### What the task requires
Give back exactly the lines of the data below, starting with the line that has "Given: Click the" and going on through the line that has "This screenshot has width=770, height=465.".
Top of Material to process
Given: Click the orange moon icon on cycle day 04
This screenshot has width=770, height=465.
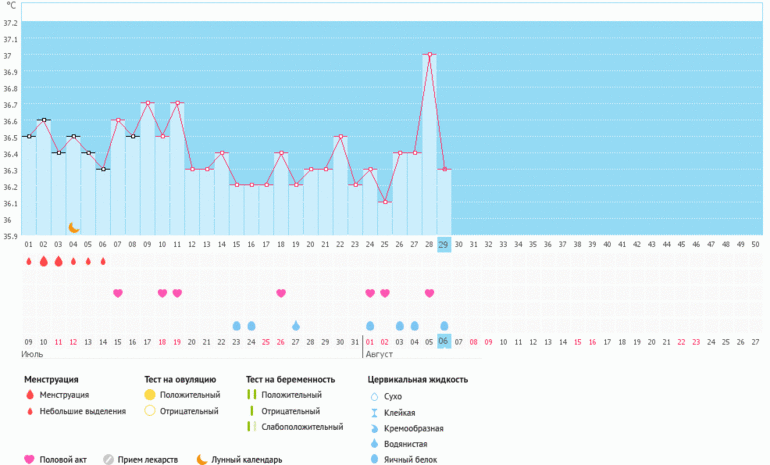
Bottom of Material to process
Top of Material to process
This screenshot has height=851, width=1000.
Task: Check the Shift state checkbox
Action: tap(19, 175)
Bottom of Material to process
Top of Material to process
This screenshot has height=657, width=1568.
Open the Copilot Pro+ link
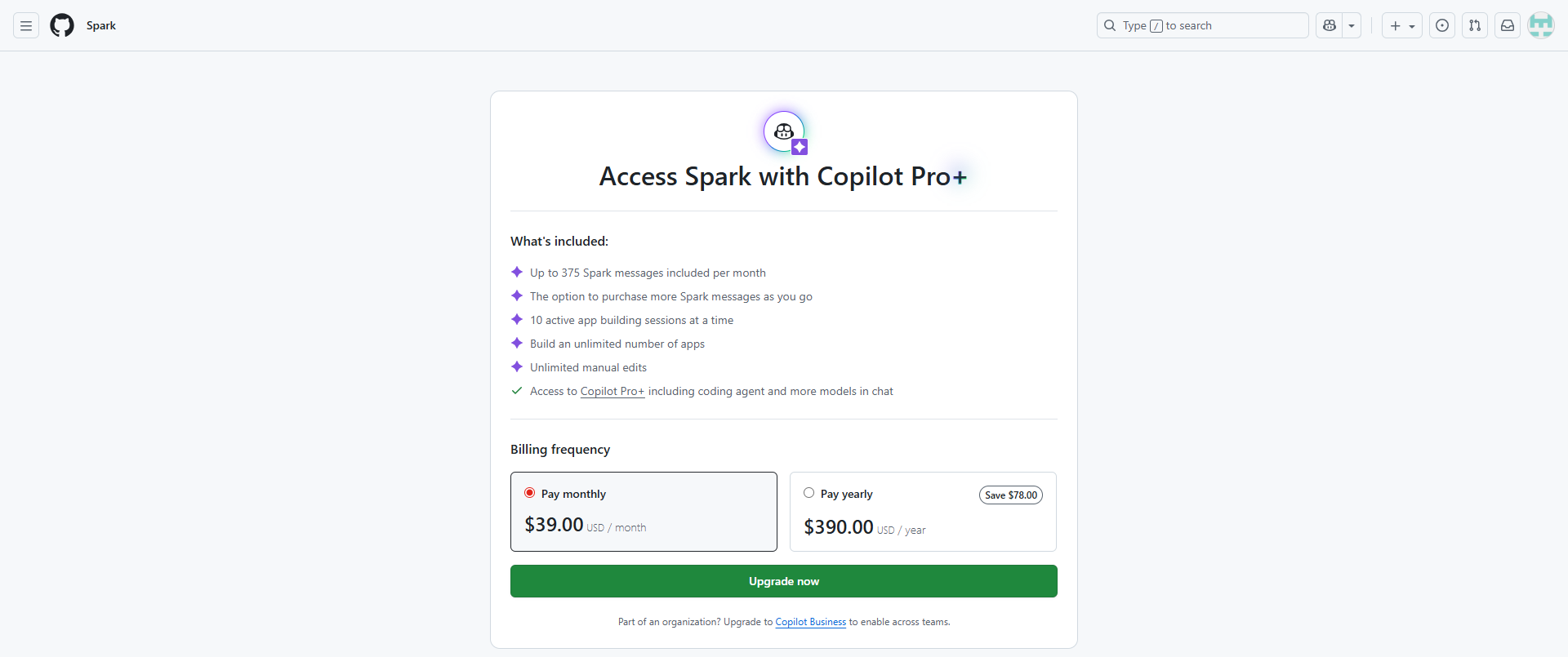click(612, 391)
Bottom of Material to process
### Solution to this task
Given: Click the orange moon icon on cycle day 04
This screenshot has width=770, height=465.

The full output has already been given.